▸ Task instructions: Copy the material word for word, from its first line through the line containing "attachments is located", including that line.

▸ Input for this task:

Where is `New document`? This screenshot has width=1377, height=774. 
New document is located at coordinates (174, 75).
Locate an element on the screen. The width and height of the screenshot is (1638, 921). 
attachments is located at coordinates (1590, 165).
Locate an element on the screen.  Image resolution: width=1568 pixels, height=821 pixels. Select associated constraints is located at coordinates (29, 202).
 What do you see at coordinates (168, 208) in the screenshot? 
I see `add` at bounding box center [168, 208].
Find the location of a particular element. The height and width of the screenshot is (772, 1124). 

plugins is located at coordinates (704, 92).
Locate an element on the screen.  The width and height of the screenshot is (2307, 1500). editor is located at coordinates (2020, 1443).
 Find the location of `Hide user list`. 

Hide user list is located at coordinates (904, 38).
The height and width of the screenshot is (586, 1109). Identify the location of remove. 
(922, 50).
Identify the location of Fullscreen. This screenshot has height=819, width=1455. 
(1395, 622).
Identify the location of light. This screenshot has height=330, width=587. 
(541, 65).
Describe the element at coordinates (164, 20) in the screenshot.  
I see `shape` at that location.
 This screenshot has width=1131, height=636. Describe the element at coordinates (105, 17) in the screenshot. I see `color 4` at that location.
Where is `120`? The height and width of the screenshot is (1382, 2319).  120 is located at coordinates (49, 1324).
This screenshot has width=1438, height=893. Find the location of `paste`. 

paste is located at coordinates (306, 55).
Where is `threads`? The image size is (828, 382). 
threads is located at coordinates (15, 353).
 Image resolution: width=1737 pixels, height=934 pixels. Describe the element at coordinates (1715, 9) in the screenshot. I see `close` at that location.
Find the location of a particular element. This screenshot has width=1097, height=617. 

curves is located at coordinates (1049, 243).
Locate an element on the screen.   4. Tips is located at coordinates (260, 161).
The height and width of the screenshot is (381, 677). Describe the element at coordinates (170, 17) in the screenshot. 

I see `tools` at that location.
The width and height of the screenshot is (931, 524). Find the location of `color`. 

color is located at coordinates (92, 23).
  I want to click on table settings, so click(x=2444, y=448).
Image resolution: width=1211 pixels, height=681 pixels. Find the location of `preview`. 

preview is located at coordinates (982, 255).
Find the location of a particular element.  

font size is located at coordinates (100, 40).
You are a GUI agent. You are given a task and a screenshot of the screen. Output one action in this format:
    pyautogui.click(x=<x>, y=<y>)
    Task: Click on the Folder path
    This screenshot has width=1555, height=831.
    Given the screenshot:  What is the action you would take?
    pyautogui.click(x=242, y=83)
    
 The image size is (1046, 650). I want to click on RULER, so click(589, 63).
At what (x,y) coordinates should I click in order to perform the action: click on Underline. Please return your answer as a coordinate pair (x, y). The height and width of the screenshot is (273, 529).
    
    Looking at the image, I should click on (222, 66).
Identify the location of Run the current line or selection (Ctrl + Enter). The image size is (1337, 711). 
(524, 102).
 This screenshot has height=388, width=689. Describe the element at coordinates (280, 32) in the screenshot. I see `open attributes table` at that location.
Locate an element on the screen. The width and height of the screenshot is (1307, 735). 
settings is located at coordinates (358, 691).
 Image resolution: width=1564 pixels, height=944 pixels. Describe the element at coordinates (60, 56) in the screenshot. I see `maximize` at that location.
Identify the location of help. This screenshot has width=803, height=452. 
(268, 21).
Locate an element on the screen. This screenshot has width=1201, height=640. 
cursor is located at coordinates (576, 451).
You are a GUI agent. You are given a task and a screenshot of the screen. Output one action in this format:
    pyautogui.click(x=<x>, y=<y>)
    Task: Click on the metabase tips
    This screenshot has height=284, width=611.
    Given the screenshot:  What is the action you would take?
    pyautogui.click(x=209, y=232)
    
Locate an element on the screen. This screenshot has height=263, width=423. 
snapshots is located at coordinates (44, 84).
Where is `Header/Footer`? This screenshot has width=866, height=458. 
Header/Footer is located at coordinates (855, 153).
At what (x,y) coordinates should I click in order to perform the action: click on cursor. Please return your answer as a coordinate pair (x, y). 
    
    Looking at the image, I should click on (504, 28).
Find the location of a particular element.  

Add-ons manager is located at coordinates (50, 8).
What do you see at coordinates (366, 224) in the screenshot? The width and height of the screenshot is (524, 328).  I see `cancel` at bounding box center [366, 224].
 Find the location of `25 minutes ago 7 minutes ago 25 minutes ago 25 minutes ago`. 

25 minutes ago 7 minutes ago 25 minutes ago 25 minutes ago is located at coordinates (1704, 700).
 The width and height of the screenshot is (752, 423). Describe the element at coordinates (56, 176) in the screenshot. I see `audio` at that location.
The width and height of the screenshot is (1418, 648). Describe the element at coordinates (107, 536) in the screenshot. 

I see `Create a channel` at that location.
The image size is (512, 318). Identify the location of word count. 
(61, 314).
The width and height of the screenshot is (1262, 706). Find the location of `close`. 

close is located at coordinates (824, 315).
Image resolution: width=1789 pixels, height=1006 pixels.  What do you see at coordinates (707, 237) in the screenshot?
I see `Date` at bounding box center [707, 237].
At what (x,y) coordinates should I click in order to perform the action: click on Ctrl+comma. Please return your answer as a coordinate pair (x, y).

▸ The completed task:
Where is `New document`? This screenshot has width=1377, height=774. 
New document is located at coordinates (174, 75).
Locate an element on the screen. The width and height of the screenshot is (1638, 921). 
attachments is located at coordinates (1590, 165).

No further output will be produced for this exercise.